To say that Monique Ribaux Schwartzberg was an independent and adventurous woman would be an understatement.

Her careers and travel took her to remote parts of the world, where she worked alongside doctors, dined with maharajah and maharani, visited tribal villages and historical sites and drove, often alone, across India, Afghanistan, Sri Lanka and other far-flung places.

Schwartzberg died Dec. 16 of pancreatic cancer. She was 88 and lived in Richfield for the last 10 years of her life.

She was the mother of two sons and grandmother of three and passed along her love of travel to them all, said her son Philip of Minneapolis.

As a youth in Switzerland during World War II, the Geneva native remembered working on a farm during summers and conversing with German soldiers on the other side of the border.

As a young woman, she climbed glaciers to ski back down. She was an equestrian and competed in show jumping.

Discouraged from studying to be a doctor, Schwartzberg became a medical technician instead and worked for the World Health Organization, testing for and treating malaria in India and Afghanistan.
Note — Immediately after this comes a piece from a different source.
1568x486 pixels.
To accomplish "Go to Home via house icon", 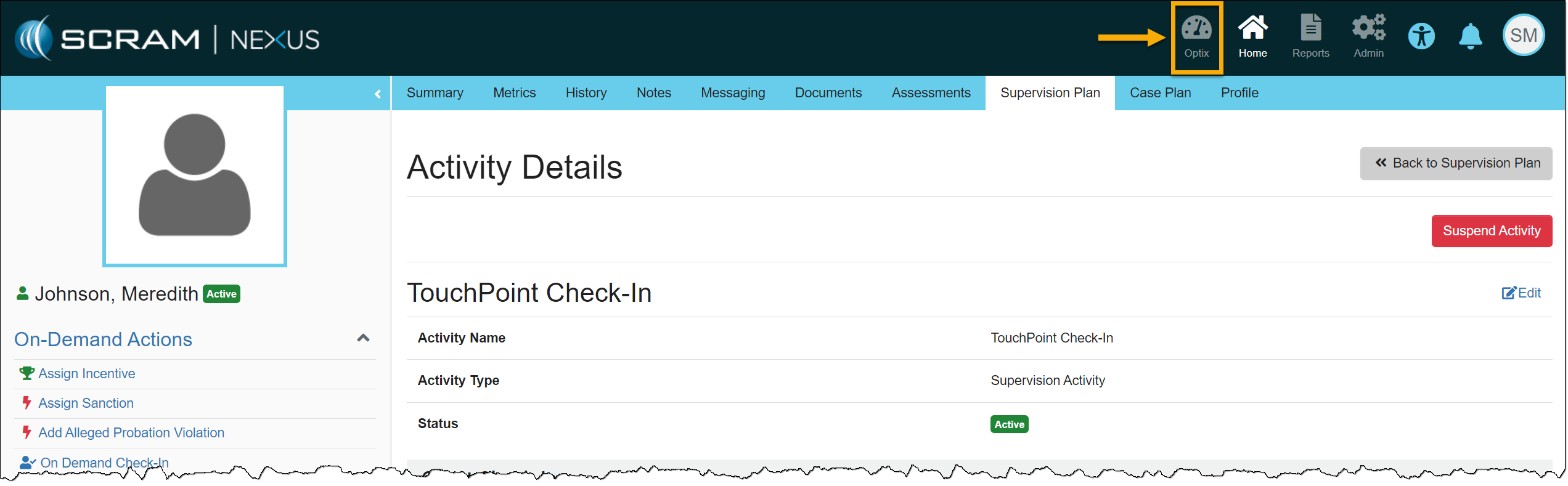I will pyautogui.click(x=1252, y=37).
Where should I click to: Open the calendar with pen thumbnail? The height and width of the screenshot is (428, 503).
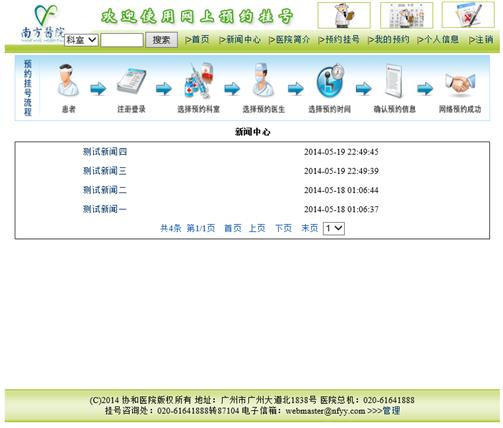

As a Westerner, she was invited to dine with kings and queens and attended cocktail parties with other royalty. She saw Duke Ellington play in a soccer stadium in Afghanistan that was later used by the Taliban for beheadings.

Throughout her travels, she took 8 mm movies, capturing daily rituals of the people, festivals and markets as well as sites such as the Buddhas of Bamiyan in Afghanistan, which were destroyed by the Taliban in 2001.

In one movie, she and her companion were charged by a wild elephant; in another, the tribespeople of Lambadi performed a fertility dance, and she played back the singing to people who had never seen a tape recorder. Another showed the construction of the Bhadra Dam, with workers carrying huge stones.

Those movies were pulled out often after she and her husband, Joseph, moved to Minneapolis, where he was a professor of South Asian geography at the University of Minnesota. They were watched avidly by her sons and her husband's students.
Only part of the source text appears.